> ENTRIES SUPPLIED
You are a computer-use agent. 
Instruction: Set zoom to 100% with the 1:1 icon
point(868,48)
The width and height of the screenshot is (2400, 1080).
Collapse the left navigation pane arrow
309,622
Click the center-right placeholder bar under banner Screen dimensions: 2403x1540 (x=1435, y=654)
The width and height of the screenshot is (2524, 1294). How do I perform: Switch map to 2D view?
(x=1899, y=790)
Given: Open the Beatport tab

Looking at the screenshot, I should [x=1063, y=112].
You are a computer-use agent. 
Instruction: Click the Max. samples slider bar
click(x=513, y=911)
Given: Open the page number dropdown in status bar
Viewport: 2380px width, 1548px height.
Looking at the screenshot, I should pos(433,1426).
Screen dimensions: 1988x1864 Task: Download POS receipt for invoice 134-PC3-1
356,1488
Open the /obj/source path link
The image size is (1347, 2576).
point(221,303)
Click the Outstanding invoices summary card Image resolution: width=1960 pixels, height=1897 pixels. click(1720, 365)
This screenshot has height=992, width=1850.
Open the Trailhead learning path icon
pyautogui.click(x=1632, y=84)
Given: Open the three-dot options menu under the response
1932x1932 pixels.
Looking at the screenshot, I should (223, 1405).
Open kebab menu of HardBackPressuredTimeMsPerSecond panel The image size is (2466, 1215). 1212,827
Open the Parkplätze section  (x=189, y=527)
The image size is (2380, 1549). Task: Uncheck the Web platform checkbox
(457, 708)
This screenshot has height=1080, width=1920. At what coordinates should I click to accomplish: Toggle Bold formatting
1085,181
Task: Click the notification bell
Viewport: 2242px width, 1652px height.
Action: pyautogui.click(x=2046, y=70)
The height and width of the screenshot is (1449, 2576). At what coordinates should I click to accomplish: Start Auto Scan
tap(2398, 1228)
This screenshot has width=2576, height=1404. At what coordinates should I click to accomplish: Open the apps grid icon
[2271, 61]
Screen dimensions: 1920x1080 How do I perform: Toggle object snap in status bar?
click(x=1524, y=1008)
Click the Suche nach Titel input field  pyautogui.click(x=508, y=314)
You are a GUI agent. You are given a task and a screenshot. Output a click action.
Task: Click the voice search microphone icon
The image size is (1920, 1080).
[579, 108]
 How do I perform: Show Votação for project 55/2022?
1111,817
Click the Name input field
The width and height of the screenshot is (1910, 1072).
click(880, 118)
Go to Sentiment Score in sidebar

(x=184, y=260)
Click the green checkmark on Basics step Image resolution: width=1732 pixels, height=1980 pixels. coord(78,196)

> THE TASK
Taking the entries above, write out exactly each line from the one holding "The width and height of the screenshot is (2524, 1294)." to the one holding "Task: Click the notification bell", both included, and stop there.

> THE ANSWER
The width and height of the screenshot is (2524, 1294). How do I perform: Switch map to 2D view?
(x=1899, y=790)
Given: Open the Beatport tab

Looking at the screenshot, I should [x=1063, y=112].
You are a computer-use agent. 
Instruction: Click the Max. samples slider bar
click(x=513, y=911)
Given: Open the page number dropdown in status bar
Viewport: 2380px width, 1548px height.
Looking at the screenshot, I should pos(433,1426).
Screen dimensions: 1988x1864 Task: Download POS receipt for invoice 134-PC3-1
356,1488
Open the /obj/source path link
The image size is (1347, 2576).
point(221,303)
Click the Outstanding invoices summary card Image resolution: width=1960 pixels, height=1897 pixels. click(1720, 365)
This screenshot has height=992, width=1850.
Open the Trailhead learning path icon
pyautogui.click(x=1632, y=84)
Given: Open the three-dot options menu under the response
1932x1932 pixels.
Looking at the screenshot, I should (223, 1405).
Open kebab menu of HardBackPressuredTimeMsPerSecond panel The image size is (2466, 1215). 1212,827
Open the Parkplätze section  (x=189, y=527)
The image size is (2380, 1549). Task: Uncheck the Web platform checkbox
(457, 708)
This screenshot has height=1080, width=1920. At what coordinates should I click to accomplish: Toggle Bold formatting
1085,181
Task: Click the notification bell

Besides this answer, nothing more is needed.